É curioso o que acontece quando contatamos um potencial cliente e deixamos transparecer que o único objetivo da visita é vender. O bloqueio é imediato. Logo ouvimos: “Me manda um e-mail sobre o seu produto ou o catálogo da sua solução, que depois entramos em contato”. E nós sabemos que esse “depois” quase nunca ocorre.
Por outro lado, quando demonstramos que temos algo capaz de agregar valor real ao dia a dia dele, a reação muda. Não é garantia absoluta de agenda cheia, mas a grande maioria se abre para nos receber.
Se você visita alguém focado apenas em fechar uma venda, acredite: a chance de frustração é enorme. E isso mina a sua autoestima.
O que falta para muitos profissionais da área é entender a diferença crucial entre “estar” vendedor e “ser” vendedor.
Se na primeira visita a sua “ânsia” pelo fechamento ficar evidente e a conversa não gerar valor para quem te recebe, a segunda visita dificilmente acontecerá.

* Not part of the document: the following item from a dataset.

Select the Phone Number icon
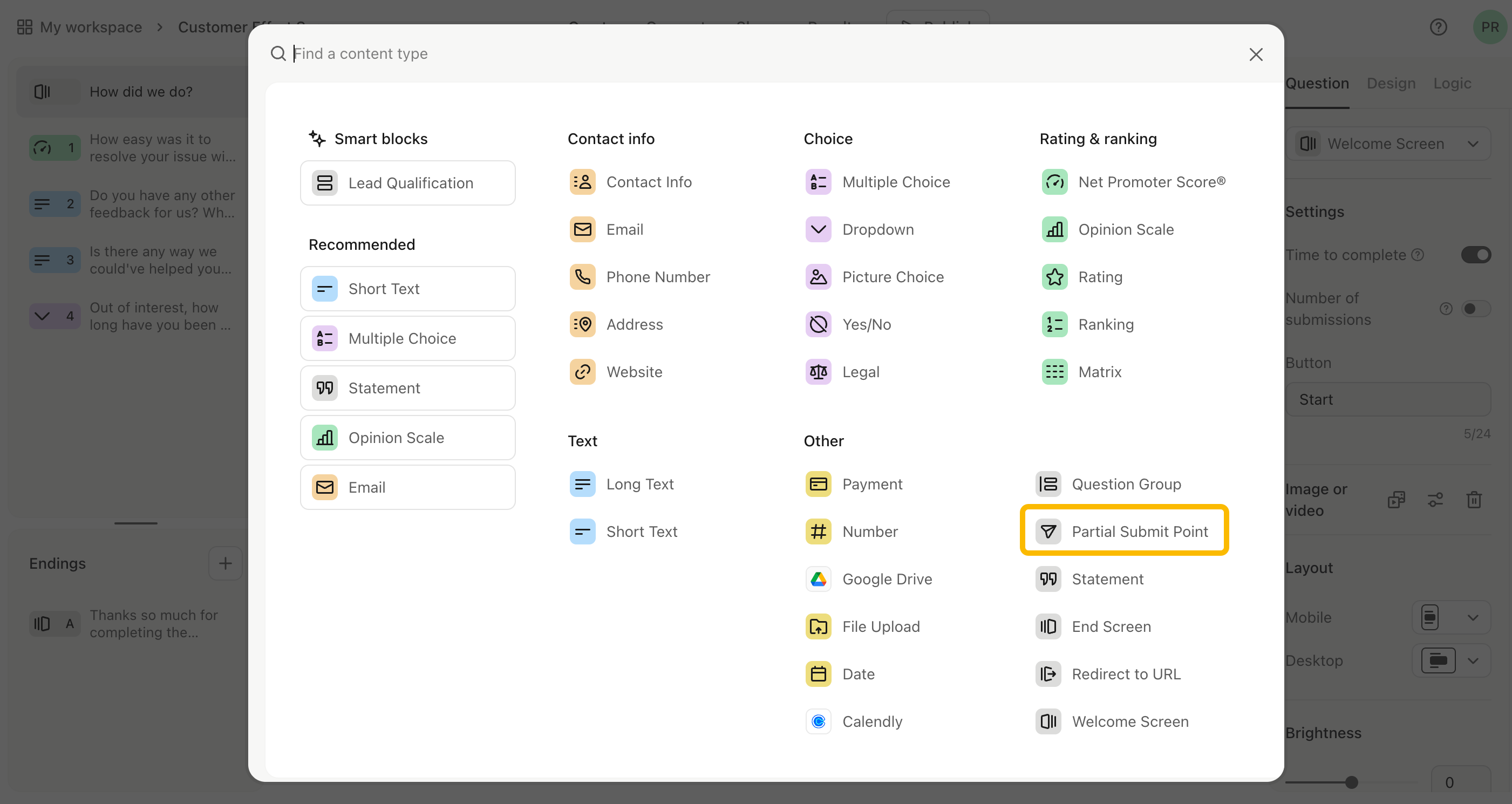1512x804 pixels. tap(582, 277)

É aqui que os números se confirmam: as estatísticas mostram que raros vendedores chegam à 5ª visita. A maioria morre no meio do caminho, seja por falta de perseverança ou por falta de conteúdo.

E o que é ter conteúdo? Não é apenas dominar o produto ou solução que você vende. É entender de pessoas, do negócio do cliente e dos movimentos do mercado.

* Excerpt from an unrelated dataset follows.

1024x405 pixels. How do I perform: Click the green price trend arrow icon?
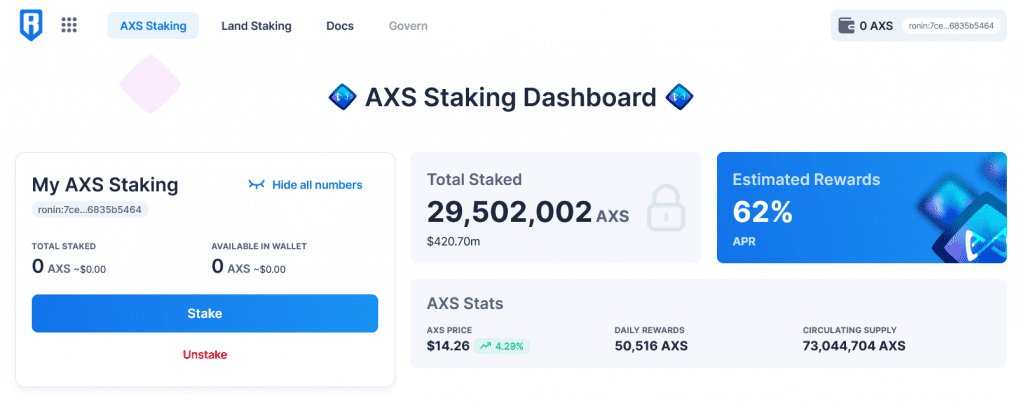click(485, 346)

Os prospects não querem um monólogo sobre você ou sua empresa, eles querem se aculturar. Para gerar essa conexão, você precisa estar atualizado sobre o que os concorrentes deles fazem, o que o setor está planejando e para onde o mercado está caminhando.
Sempre digo que o bom vendedor é como uma abelha: ele cruza fronteiras e ajuda a distribuir o “pólen” — que, no nosso caso, significa conhecimento, cultura e visão de mercado.
Mas atenção: conhecimento técnico não sustenta uma reunião sozinho. É preciso repertório e cultura geral. O vendedor monotemático, que só fala de negócios, torna-se um chato.
O segredo é saber navegar por múltiplos assuntos. Perceba quando a conversa corporativa está cansando, mude o foco para um tema mais leve, traga a atenção do prospect de volta para você e, no momento certo, retome o fio da solução. Isso é reter a atenção.
Pense nisso ao agendar sua próxima visita e ao planejar o futuro desse relacionamento: conheça profundamente a empresa, mas conecte-se primeiro com a pessoa.